但是由于版本问题,chembl_filtered数据集无法加载。所以这里使用esol和lipophilicity等数据集,直接作为Supervised pre-training和Fine-tuning。
以下为代码部分:
一、导入相关包
导入相关包
import pandas as pd
from tqdm import tqdm
import numpy as np
import os
import math
import random
import torch
import torch.optim as optim
torch.manual_seed(0)
np.random.seed(0)
from rdkit import Chem
from rdkit.Chem import Descriptors
from rdkit.Chem import AllChem
from rdkit import DataStructs
from rdkit.Chem.rdMolDescriptors import GetMorganFingerprintAsBitVect
import torch.nn.functional as F
from torch_geometric.data import Data
from torch_geometric.data import DataLoader
from torch_geometric.data import InMemoryDataset
from torch_geometric.nn import MessagePassing, global_add_pool, global_mean_pool, global_max_pool, GlobalAttention, Set2Set
from torch_geometric.utils import add_self_loops, degree, softmax
from torch_geometric.nn.inits import glorot, zeros
from sklearn.model_selection import train_test_split
import seaborn as sns
import matplotlib.pyplot as plt
#运行设备
device = torch.device(torch.device('cuda')if torch.cuda.is_available() else torch.device('cpu'))

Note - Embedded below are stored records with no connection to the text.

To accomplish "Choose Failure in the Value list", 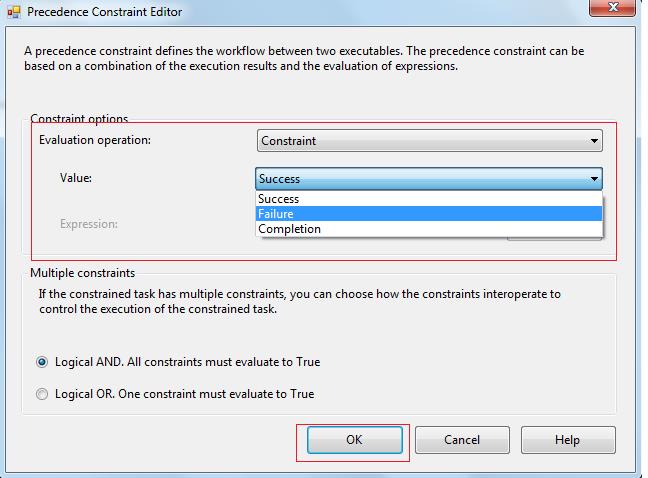I will [276, 214].
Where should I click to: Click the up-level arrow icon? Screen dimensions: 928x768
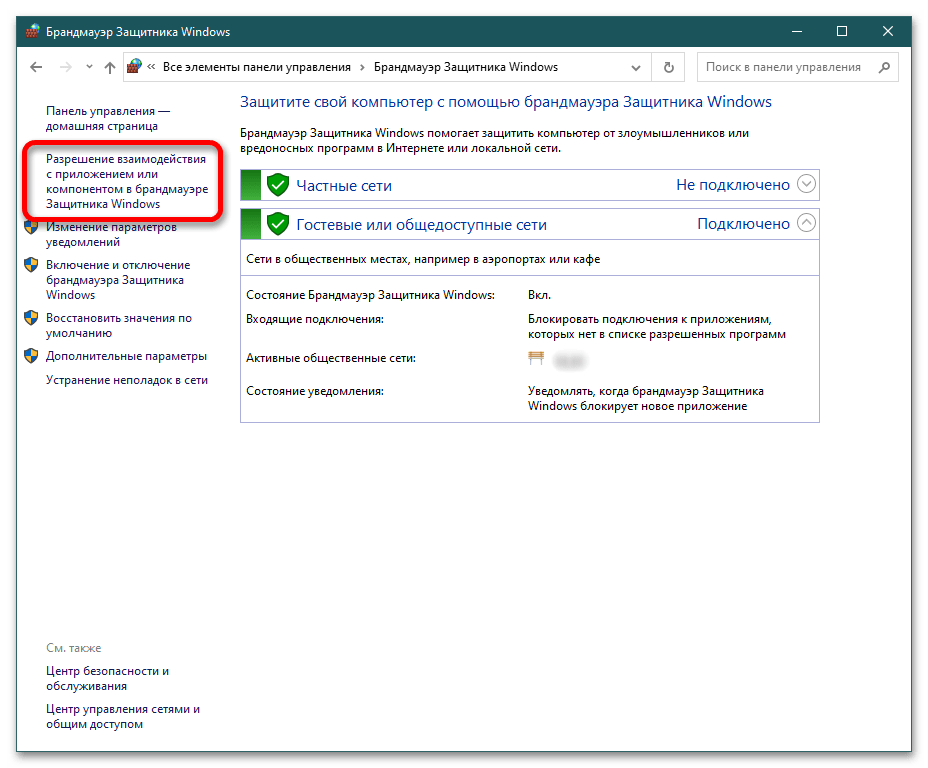click(x=110, y=68)
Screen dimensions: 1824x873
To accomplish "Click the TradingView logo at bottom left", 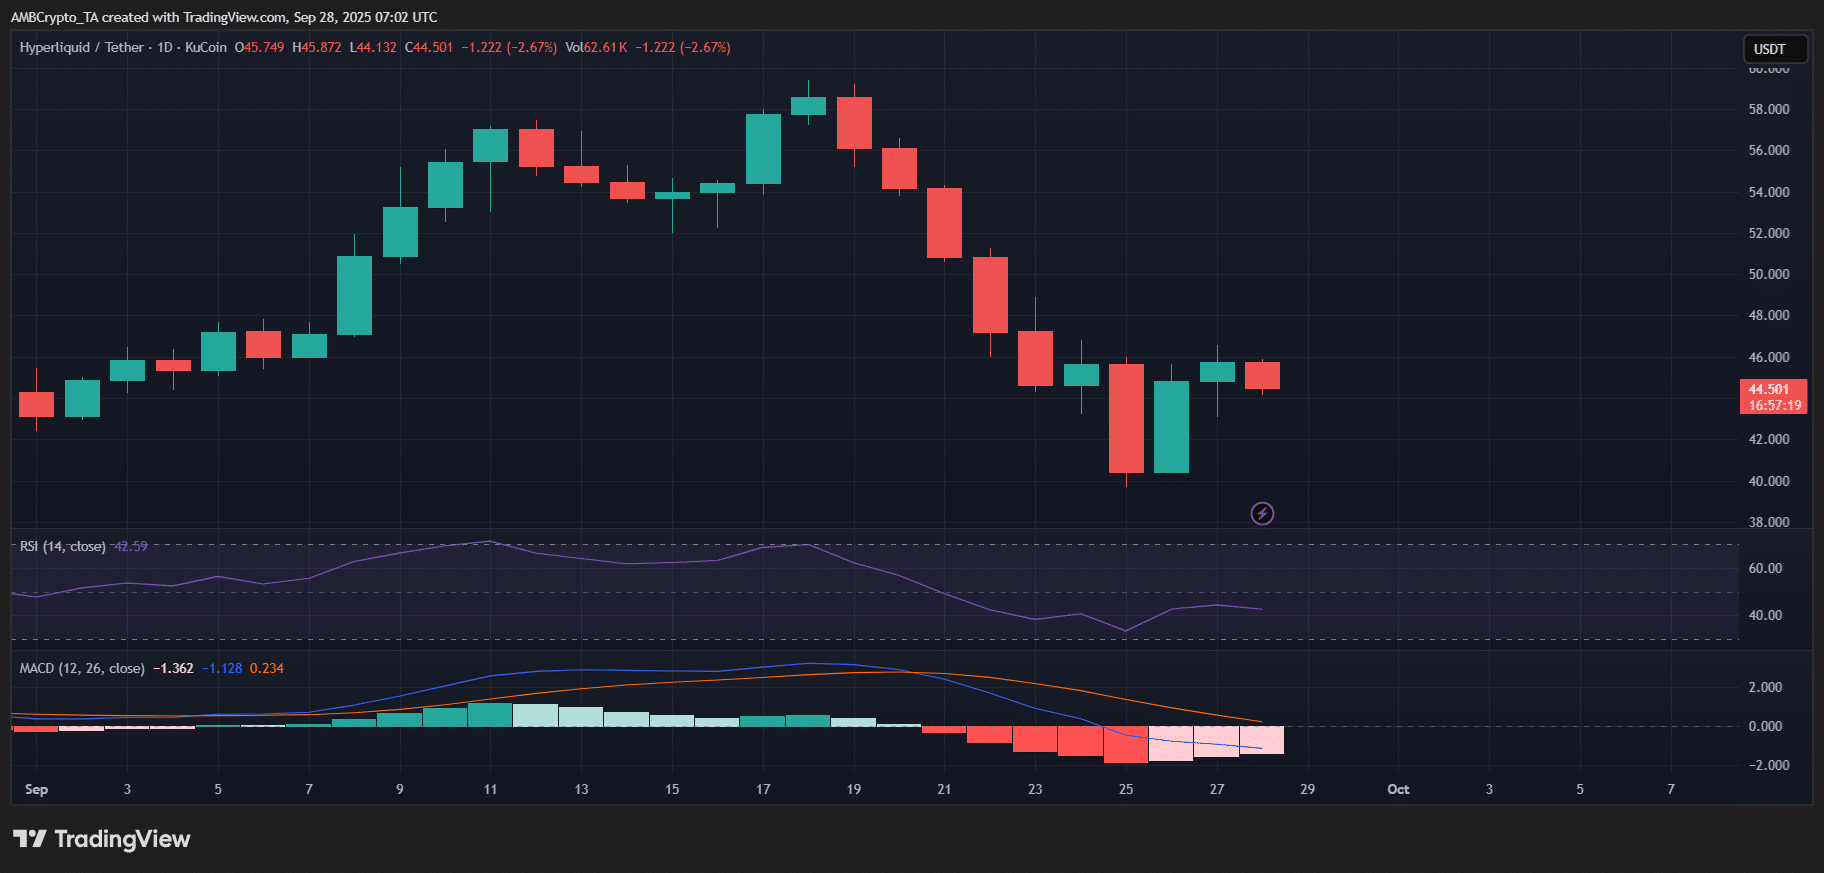I will 101,839.
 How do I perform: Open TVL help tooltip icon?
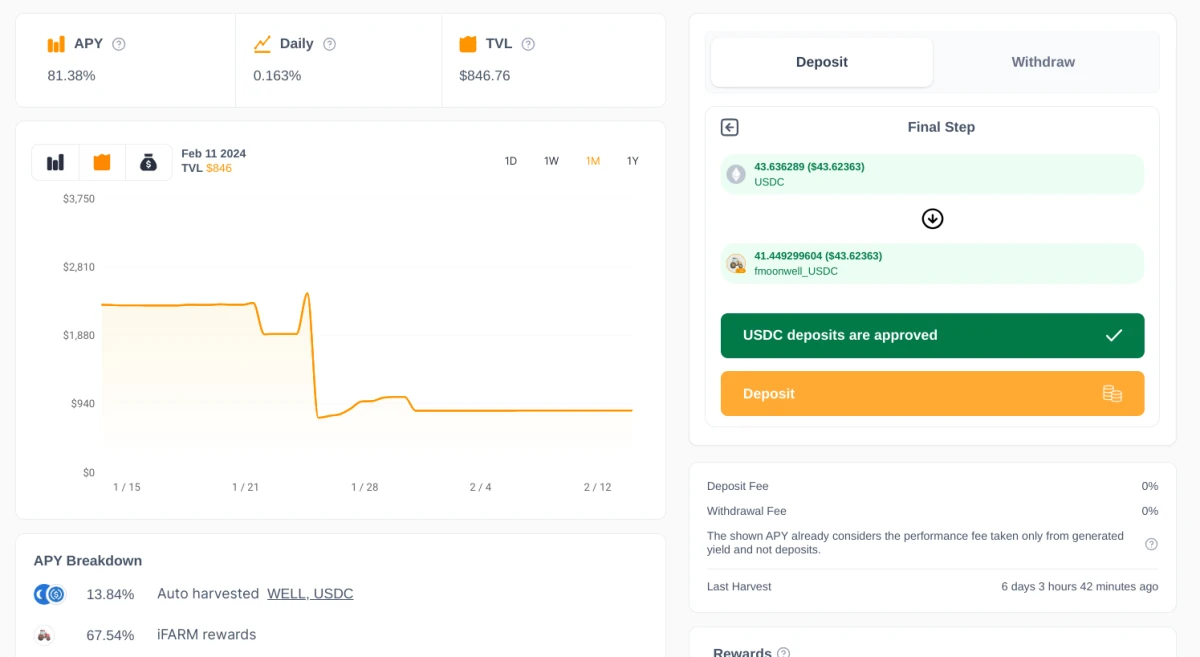tap(528, 44)
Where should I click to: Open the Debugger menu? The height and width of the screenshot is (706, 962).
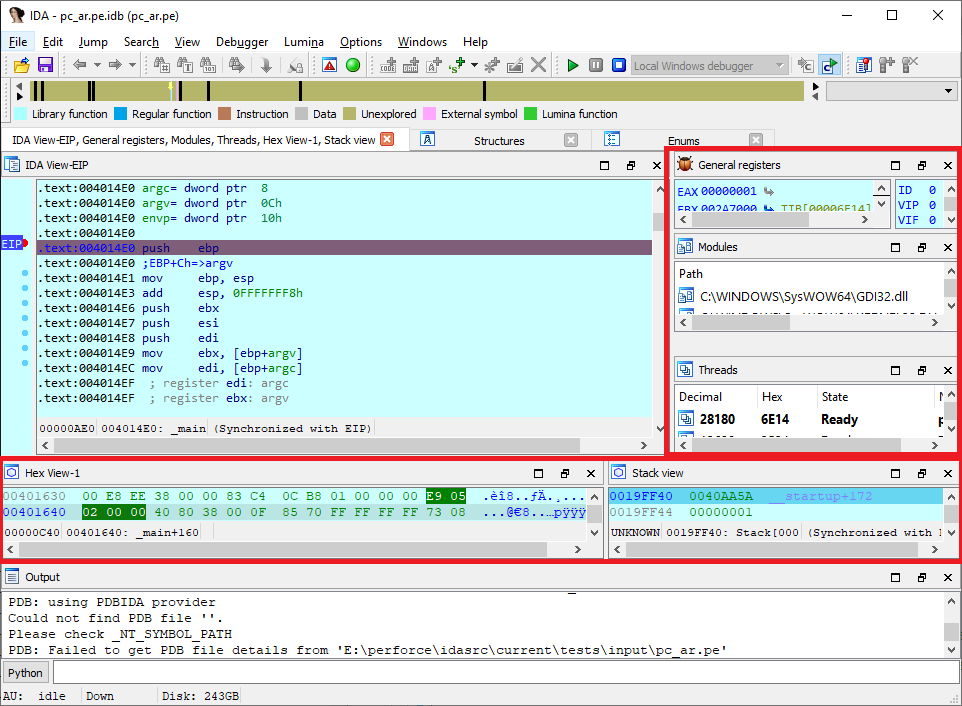tap(242, 42)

数据加载,大部分类似与预训练的时候,但是有标签,放在data.y里面。
data.y = torch.tensor([label])
分子预处理过程和结果与预训练时一致。这里也是定义一个MolecularDataset。读取文件的方式上,有一些变化,因为监督学习的数据格式是csv:
input_path = self.raw_paths[0]
input_df = pd.read_csv(input_path, sep=',', dtype='str')
smiles_list = list(input_df['smiles'])
smiles_id_list = list(input_df.index.values)

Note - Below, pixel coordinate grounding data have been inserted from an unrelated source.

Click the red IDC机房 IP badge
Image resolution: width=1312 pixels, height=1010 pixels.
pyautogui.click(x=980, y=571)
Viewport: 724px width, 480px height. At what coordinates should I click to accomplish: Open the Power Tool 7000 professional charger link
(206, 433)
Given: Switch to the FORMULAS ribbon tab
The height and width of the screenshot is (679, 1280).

y_list = list(input_df['exp'].values)
数据加载部分代码:
#PYG数据集
class MoleculeDataset(InMemoryDataset):
'''
将zinc数据集加载成PYG的Dataset
'''
def __init__(self, root, dataset='zinc250k',
transform=None, pre_transform=None,
pre_filter=None):
self.dataset = dataset
self.root = root
super(MoleculeDataset, self).__init__(root, transform, pre_transform,
pre_filter) # 要放在后面
print(self.processed_paths[0])
self.data, self.slices = torch.load(self.processed_paths[0])
@property # 返回原始文件列表
def raw_file_names(self):
file_name_list = os.listdir(self.raw_dir)
return file_name_list
@property # 返回需要跳过的文件列表
def processed_file_names(self):
return 'geometric_data_processed.pt'
def process(self):
data_smiles_list = []
data_list = []
input_path = self.raw_paths[0]
input_df = pd.read_csv(input_path, sep=',', dtype='str')
smiles_list = list(input_df['smiles'])
smiles_id_list = list(input_df.index.values)

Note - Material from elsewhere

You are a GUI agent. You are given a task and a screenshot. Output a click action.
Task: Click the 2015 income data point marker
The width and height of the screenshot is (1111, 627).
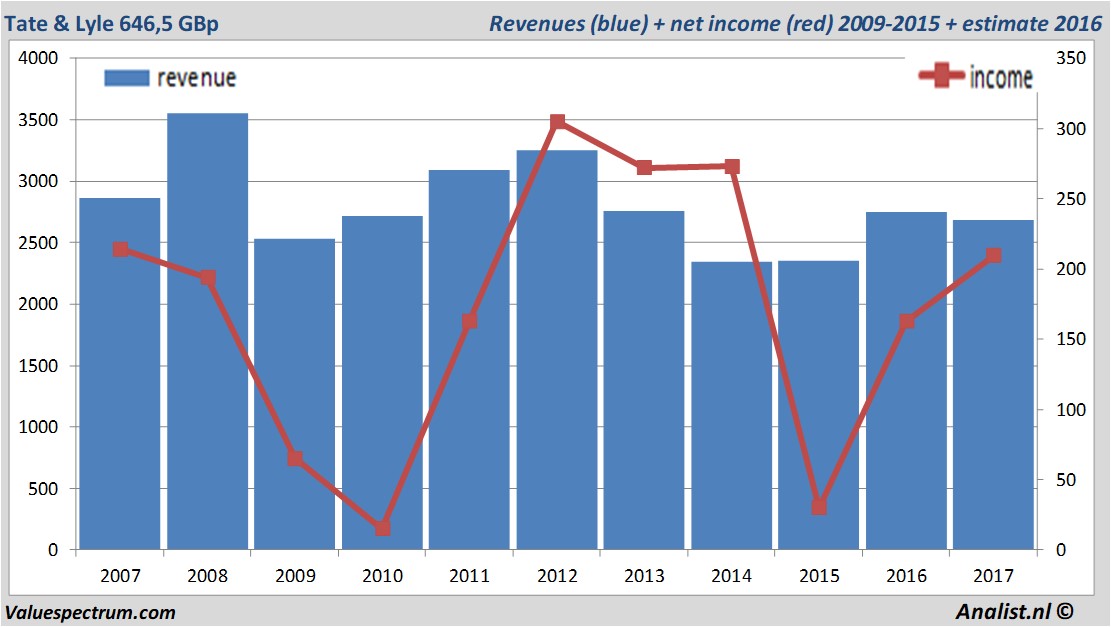[x=819, y=507]
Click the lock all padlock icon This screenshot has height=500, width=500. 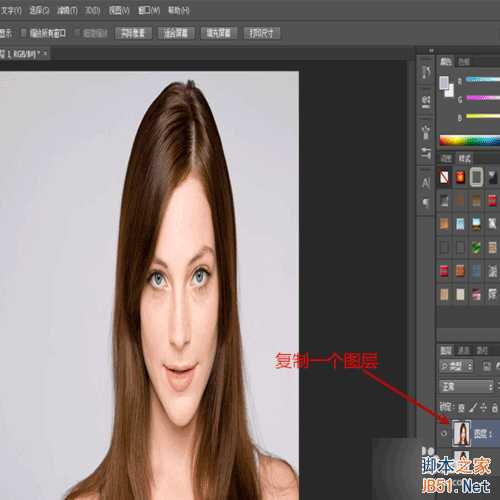(495, 407)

y_list = list(input_df['exp'].values)
for i in range(len(smiles_list)):
if i % 1000 == 0:
print(str(i) + '...')
s = smiles_list[i]
label = float(y_list[i])
# each example contains a single species
try:
rdkit_mol = AllChem.MolFromSmiles(s, sanitize=True)
if rdkit_mol != None: # ignore invalid mol objects
# # convert aromatic bonds to double bonds
# Chem.SanitizeMol(rdkit_mol,sanitizeOps=Chem.SanitizeFlags.SANITIZE_KEKULIZE)
data = mol_to_graph_data_obj_simple(rdkit_mol)
if 119 in list(data.x[:, 0]):
print(s)
if 4 in list(data.edge_attr[:, 0]):
print(s)
# manually add mol id
id = int(smiles_id_list[i])
data.id = torch.tensor([id])
data.y = torch.tensor([label])
# data.y = torch.tensor([y_list[i]])
# print('NNNNN')
# print(y_list)
data_list.append(data)
data_smiles_list.append(smiles_list[i])
except:
continue
# 过滤器
if self.pre_filter is not None:
data_list = [data for data in data_list if self.pre_filter(data)]
# 转换器,
if self.pre_transform is not None:
data_list = [self.pre_transform(data) for data in data_list]
# write data_smiles_list in processed paths
data_smiles_series = pd.Series(data_smiles_list)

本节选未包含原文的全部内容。